Les partisans ne sont pas naïfs. Ils ne veulent plus de contrats gaspillage. Ils veulent des jeunes affamés, pas des vedettes délavées.
Kuznetsov est devenu une distraction.
Et s’il y a une chose que Martin St-Louis ne tolère pas, c’est la distraction. On le voit déjà à fleur de peau quand on lui parle de Laine.
Imaginez avec un Kuznetsov, habitué aux caméras, aux déclarations hasardeuses, aux soirées qui débordent. Montréal n’est pas faite pour ça. Pas maintenant.
Le coach est encore marqué par l’expérience Laine.
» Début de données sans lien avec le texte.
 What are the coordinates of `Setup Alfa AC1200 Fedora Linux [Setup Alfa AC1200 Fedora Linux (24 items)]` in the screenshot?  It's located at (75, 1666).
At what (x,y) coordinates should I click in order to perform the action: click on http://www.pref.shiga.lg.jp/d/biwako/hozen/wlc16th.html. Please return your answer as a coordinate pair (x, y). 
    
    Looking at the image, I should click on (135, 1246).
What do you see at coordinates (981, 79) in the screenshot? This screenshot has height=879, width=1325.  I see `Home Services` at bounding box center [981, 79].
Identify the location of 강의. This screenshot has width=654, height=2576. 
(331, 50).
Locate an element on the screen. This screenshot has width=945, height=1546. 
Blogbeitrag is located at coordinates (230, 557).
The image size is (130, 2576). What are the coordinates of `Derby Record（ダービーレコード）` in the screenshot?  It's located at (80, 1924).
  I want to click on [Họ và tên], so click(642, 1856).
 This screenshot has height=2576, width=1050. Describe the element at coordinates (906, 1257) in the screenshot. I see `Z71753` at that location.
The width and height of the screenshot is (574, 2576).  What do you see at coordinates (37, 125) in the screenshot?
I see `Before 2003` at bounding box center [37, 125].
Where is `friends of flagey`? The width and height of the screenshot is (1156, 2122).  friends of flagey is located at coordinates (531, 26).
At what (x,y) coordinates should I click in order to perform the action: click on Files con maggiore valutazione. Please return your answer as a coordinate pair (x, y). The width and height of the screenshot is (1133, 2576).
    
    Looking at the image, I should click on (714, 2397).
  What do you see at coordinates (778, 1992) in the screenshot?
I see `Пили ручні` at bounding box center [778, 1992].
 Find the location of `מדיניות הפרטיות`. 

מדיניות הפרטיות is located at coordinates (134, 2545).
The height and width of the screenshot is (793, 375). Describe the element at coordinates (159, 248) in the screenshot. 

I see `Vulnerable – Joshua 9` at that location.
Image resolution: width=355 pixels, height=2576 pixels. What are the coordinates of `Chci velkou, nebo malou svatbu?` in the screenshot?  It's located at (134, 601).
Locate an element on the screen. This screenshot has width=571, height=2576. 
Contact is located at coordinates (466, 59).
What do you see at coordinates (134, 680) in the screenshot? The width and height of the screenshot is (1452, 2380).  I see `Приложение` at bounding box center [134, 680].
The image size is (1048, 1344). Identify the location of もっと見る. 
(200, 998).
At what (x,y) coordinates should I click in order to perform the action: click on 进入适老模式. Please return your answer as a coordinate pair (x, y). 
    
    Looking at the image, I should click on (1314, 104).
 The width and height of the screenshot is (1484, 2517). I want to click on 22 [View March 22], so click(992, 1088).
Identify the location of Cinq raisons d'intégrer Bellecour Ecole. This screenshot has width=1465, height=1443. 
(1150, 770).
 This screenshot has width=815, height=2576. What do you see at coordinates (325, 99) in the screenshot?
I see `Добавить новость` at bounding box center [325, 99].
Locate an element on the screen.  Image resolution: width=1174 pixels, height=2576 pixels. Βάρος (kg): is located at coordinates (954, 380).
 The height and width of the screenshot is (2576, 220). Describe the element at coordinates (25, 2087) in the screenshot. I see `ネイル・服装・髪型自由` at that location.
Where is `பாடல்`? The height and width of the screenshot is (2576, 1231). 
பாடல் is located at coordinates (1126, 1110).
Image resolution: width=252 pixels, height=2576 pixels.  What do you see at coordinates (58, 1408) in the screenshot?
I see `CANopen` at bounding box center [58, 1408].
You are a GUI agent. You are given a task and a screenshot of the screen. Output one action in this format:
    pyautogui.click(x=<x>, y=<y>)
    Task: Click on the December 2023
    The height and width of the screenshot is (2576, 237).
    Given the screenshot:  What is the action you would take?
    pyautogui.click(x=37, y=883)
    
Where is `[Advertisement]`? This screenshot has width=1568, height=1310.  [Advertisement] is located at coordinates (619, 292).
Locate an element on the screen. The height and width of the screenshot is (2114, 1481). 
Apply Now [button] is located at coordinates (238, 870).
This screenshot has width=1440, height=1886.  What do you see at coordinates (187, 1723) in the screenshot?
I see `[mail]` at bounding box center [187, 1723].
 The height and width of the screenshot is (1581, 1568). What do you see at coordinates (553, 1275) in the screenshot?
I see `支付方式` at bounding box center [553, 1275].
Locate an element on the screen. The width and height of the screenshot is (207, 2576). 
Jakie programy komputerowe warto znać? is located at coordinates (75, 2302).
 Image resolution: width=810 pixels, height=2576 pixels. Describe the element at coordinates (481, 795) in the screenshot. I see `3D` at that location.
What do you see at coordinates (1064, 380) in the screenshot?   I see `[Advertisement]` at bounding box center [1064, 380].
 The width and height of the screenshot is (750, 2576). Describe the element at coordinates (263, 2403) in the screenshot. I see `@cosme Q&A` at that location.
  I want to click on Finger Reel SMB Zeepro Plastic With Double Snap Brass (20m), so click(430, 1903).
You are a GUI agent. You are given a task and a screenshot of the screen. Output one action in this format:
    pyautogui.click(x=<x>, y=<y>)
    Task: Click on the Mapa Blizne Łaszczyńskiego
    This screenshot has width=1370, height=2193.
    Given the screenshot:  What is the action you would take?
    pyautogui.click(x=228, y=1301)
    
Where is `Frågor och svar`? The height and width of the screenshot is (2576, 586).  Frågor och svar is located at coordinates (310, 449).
Il a vu comment le public, les médias, l’ambiance du Centre Bell peuvent tourner rapidement. Ajouter un Kuznetsov au mélange, c’est allumer un feu au cœur d’un baril d’essence.
Kuznetsov, lui, pense business.
Kuznetsov ne cherche pas un rêve. Il cherche un deal. Ce qu’il veut, c’est un contrat. Une enveloppe. Qu’elle vienne de Kazan, d’Omsk ou de Montréal, il s’en fout. Il le dit lui-même : “On prendra l’offre la plus élevée.”
Et ça, ce n’est pas le genre de joueur que veut Kent Hughes.
Pas après avoir envoyé signal clair à toute l’organisation : ici, on récompense l’effort, la discipline, la constance. Pas la nostalgie.
Le hockey est fait de revirements, de "comeback", de rédemption. Peut-être qu’un jour, Kuznetsov retrouvera un club. Peut-être même une ville qui acceptera de le prendre pour ce qu’il est : un joueur autrefois exceptionnel, mais maintenant trop fragile, trop instable, trop… passé.
Mais ce ne sera pas Montréal.
Parce qu’ici, le futur s’appelle Ivan Demidov. Pas Evgeny Kuznetsov.